Esmond farmer Paul Taylor said he believes that the most dynamic thing to happen to farming in the last 50 years has been the increase in horsepower.
“We've just got so much more capacity now,” he said. “Grandpa probably started with a two-row planter behind two horses, planting a six-row pass at 2-
3 mph. I suppose if they did 15 acres per day, they were doing pretty good. Now we're planting 60 feet wide, and we like to average 250 acres per day. It's totally changed the productivity of labor.”
And some features that probably looked like bells and whistles when they first appeared on tractors - such as air conditioning, strong headlights and enclosed cabs - have allowed modern farmers to work even longer hours than their historic counterparts, he said.
Just as Jones is confident that ultrasounds help him to get more money per animal for his cattle, he's a big believer in the tools he uses to farm 3,600 acres of corn and soybeans. His tractor is outfitted with an autosteer system, a computer that uses a GPS signal to keep field rows evenly spaced at the end point where the tractor turns around.
The tractor's onboard computer also monitors seed spacing, how many seeds are falling into each hole, and the pressure the planter is exerting on the soil as it makes a trench.
“As seed costs have gone up, you want every seed to be fully maximized,” he said.

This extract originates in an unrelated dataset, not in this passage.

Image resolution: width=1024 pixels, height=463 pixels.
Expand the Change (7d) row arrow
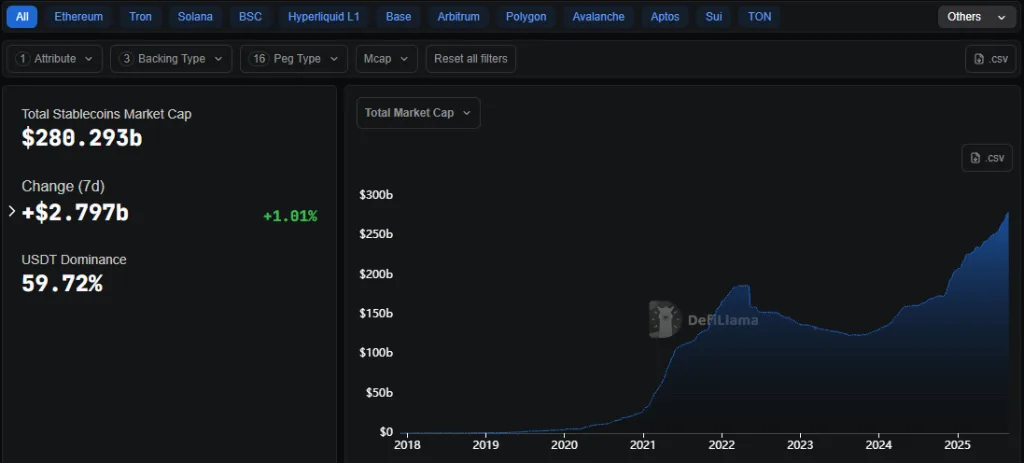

Most farmers also do a variety of mapping in their fields. They can take the data gathered by computers on field equipment and create color-coded maps that show which areas have the best yields and differences between those areas and lower-yield spots. Those differences include soil topography, nutrients, type or amount of fertilizer applied, and the type of seed planted.
“People are surprised to find out we split the farm up in different segments and don't just apply the same nutrients and seed over the whole thing,” Taylor said. “Those maps may look like pretty colors and mosaics, but the computer actually reads all that, and as the tractor goes over the field, it applies the nutrients based on need.”
Taylor and Jones estimate that such automated equipment increases efficiency by about 5-10 percent. That may not sound like much, Jones said, until one starts adding up $4-per-gallon diesel fuel or $200-per-bag seed.